Atletico Trivento
- Full name: Associazione Sportiva Atletico Trivento
- Founded: 1964
- Dissolved: 2012
- Ground: Stadio Comunale, Trivento, Italy
- Capacity: 1500
- 2011–12: Serie D/F, 6th
| Home colours | Away colours |

= AS Atletico Trivento =

Italian football club

Associazione Sportiva Dilettanti Atletico Trivento was an Italian association football club located in Trivento, Molise.

== History ==
The club was founded in 1964.

=== Eccellenza ===
Atletico Trvento played for some years the championship of Eccellenza Molise arriving in middle positions at the end of the season. In 2006–2007 Trivento and Olympia Agnonese were the second and the first at the last match. They played the match which finished 1–1 so Olympia Agnonese was promoted in Serie D. In the next season Trivento led the championship and finally won the championship.
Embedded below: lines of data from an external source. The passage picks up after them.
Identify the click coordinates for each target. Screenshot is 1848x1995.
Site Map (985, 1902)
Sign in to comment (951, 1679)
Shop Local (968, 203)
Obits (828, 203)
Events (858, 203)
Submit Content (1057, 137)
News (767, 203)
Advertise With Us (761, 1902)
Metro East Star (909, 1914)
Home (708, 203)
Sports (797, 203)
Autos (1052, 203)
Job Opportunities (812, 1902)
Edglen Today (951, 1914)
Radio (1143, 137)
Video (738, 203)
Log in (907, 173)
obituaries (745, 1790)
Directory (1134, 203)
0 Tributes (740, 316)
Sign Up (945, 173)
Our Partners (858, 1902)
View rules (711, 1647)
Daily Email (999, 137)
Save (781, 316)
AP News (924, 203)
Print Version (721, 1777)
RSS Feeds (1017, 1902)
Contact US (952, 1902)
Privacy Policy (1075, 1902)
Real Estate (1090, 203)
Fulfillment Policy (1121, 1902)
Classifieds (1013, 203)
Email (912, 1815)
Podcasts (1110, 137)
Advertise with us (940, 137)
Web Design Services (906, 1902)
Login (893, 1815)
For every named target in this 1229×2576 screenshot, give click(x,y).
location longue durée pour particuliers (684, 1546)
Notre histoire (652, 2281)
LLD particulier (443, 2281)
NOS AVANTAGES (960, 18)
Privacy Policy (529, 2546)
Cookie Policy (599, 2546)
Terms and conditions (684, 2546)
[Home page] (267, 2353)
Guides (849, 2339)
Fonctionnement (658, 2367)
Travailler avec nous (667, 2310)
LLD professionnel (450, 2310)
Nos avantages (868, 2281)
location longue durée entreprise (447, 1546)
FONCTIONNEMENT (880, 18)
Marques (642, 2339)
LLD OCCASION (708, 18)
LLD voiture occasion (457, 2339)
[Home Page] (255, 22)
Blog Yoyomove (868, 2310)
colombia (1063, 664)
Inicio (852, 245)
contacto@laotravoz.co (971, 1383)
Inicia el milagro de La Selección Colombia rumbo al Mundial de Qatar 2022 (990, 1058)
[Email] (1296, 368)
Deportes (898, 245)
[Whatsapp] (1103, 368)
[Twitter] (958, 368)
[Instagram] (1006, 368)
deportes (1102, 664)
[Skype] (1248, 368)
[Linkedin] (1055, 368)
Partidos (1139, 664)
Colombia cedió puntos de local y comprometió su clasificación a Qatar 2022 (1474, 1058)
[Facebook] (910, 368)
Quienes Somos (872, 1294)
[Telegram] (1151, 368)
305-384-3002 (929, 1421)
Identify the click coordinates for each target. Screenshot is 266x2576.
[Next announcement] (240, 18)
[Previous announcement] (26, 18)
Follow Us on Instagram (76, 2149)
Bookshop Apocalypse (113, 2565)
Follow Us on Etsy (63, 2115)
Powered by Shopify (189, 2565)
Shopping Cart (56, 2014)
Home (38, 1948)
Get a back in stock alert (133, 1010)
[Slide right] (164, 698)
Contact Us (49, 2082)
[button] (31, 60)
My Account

During the season 2007–2008 Trivento won also Coppa Italia Eccellenza Molise and reached semi-finals in the Coppa Italia Eccellenza, after winning with Atessa and with Formia in quarter-finals, being defeated by Hinterreggio, who eventually won the Coppa Italia Eccellenza.

=== Serie D ===

In summer 2012 it does not appeal against the exclusion of Covisod from Serie D and so was excluded from all football.

== Colors and badge ==
The official color of the society were yellow and blue.